Penalties Should Not Be Stacked
First, when the Legislature enacts a law imposing regulatory standards and proscribing specific penalties it is only reasonable to assume that the Legislature intended those specified penalties to represent the full force of the state’s sanctions. If unfair competition and consumer protection statutes can be invoked to stack on additional penalties for every regulatory violation, then there would be little point in the Legislature spelling out specific penalties for specific regulatory violations.
Second, every regulatory violation does not give a business an unfair advantage so as to warrant imposition of penalties under unfair competition and consumer protection statutes. In the absence of concrete facts establishing a meaningful nexus between a regulatory violation and consumer deception, the government should not be allowed to stack-on penalties under consumer protection statutes.
Federal Law Preempts State Regulation of Health and Safety Standards
Another problem is that the federal Occupational Safety & Health Act preempts states from imposing more burdensome health and safety standards than are required under federal law, except in so far as a State has obtained express approval from the Secretary of Labor to enforce a state plan. And while California has been granted authority from U.S. DOL to enforce its own health and safety standards and penalties, California’s approved state plan makes no mention of the possibility of employers facing additional penalties for violation of California’s unfair competition and consumer protection laws. Accordingly, the NFIB Legal Center argued, as amicus curiae, that federal law preempts the state from piling-on penalties for health and safety violations beyond those penalties expressly approved by the Secretary of Labor with California’s formal state enforcement plan.

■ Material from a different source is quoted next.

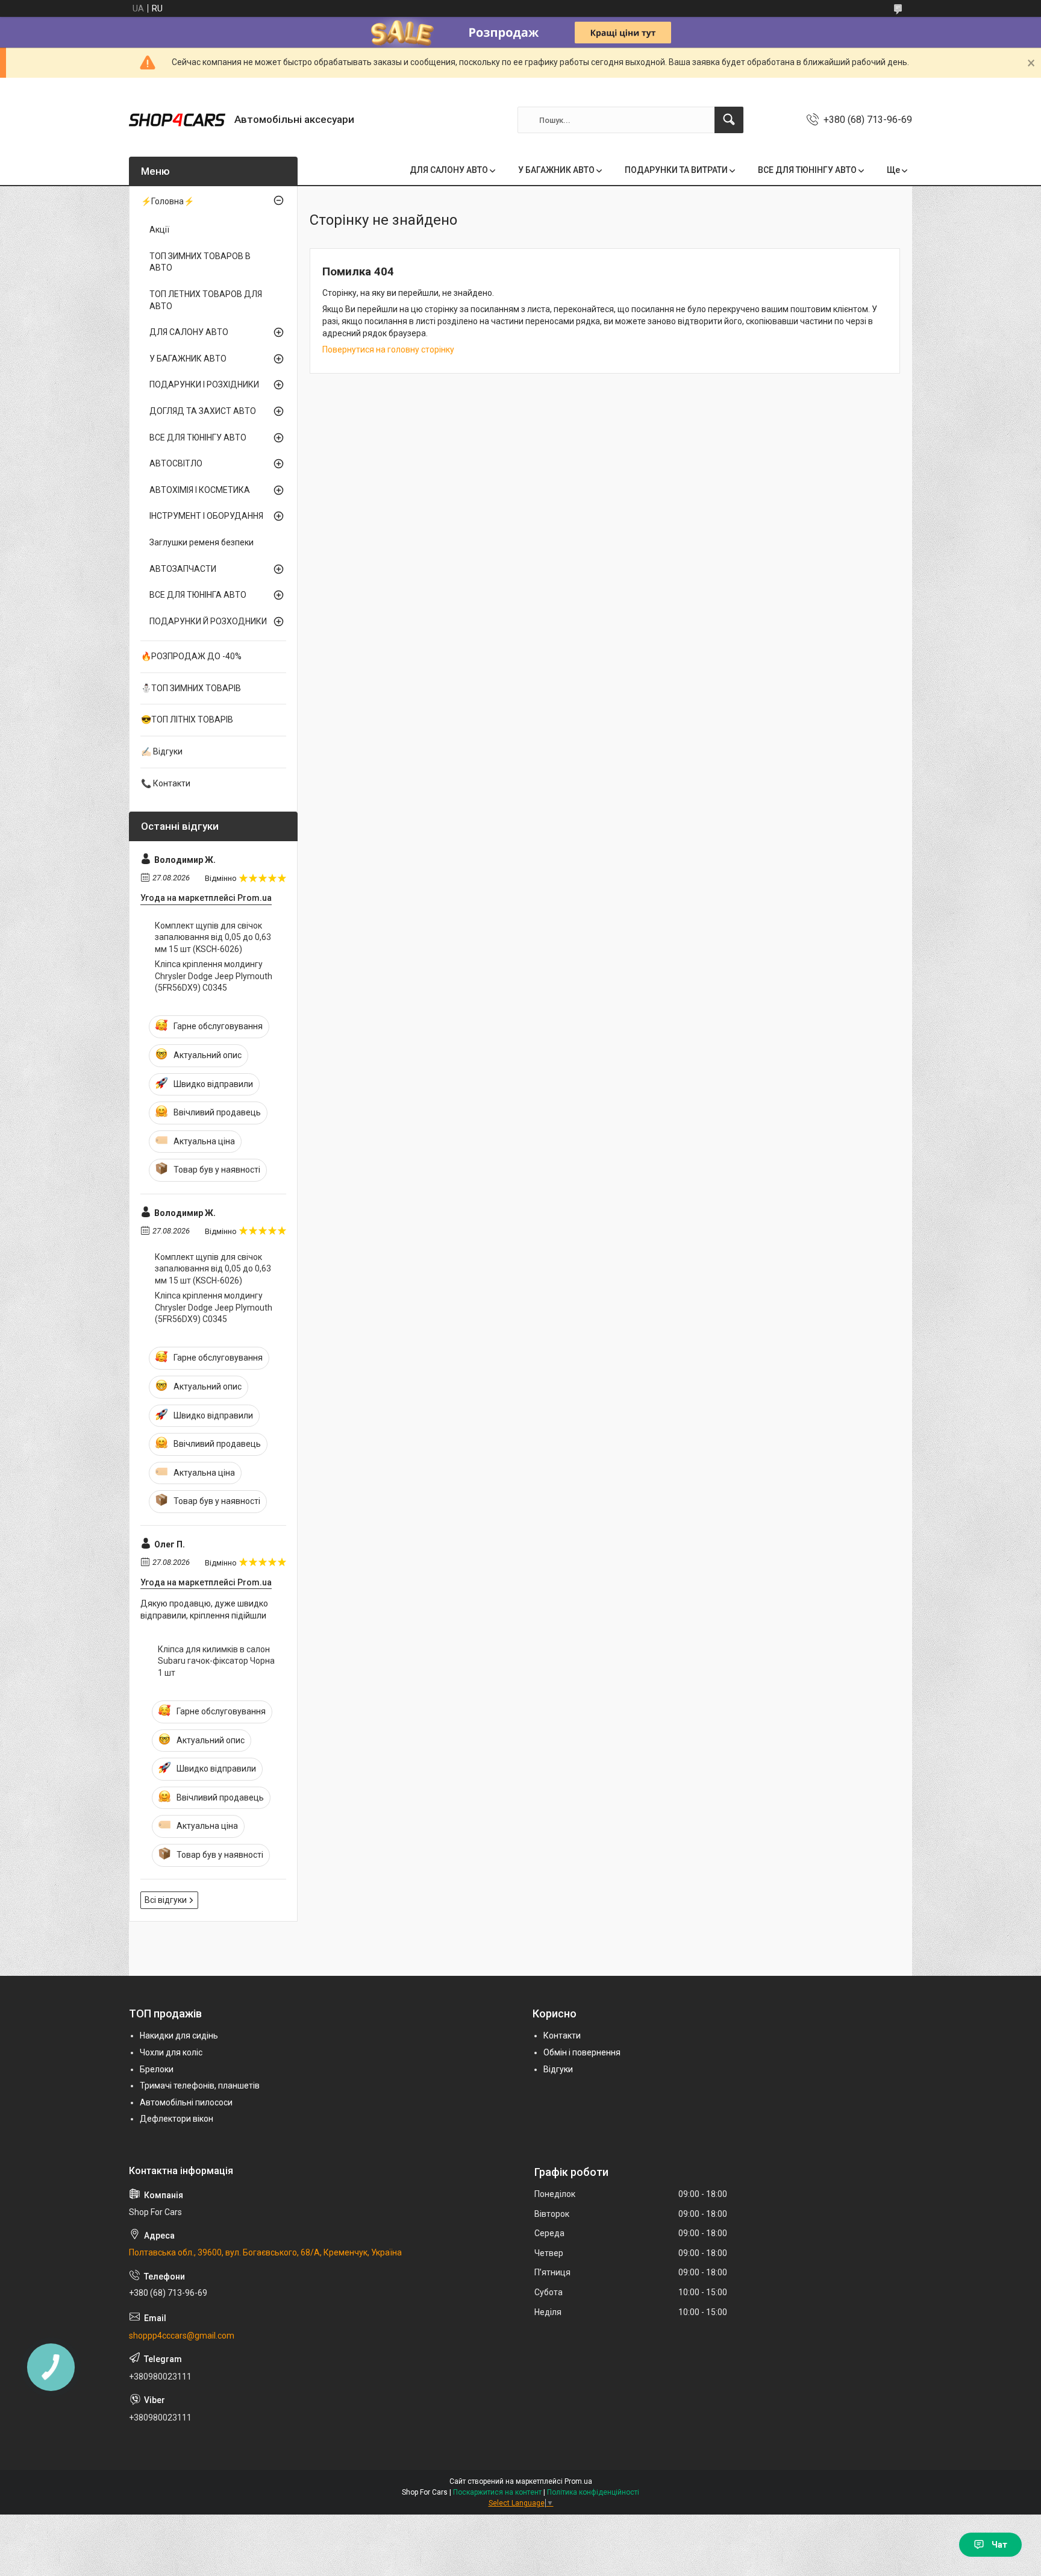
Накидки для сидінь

Unfortunately, the California Supreme Court disagreed. The Solus decision held that there is no federal preemption in California because the State has an approved state plan, which the Court found preempts federal law. Moreover, the Court ruled that the OSH Act preserves common law actions that may be predicated upon violations of health and safety standards. In sum, the Solus decision now opens the door for prosecutors to bring unfair competition and consumer protection claims against any business that violates health and safety standards—regardless of whether the violation results in any harm to anyone.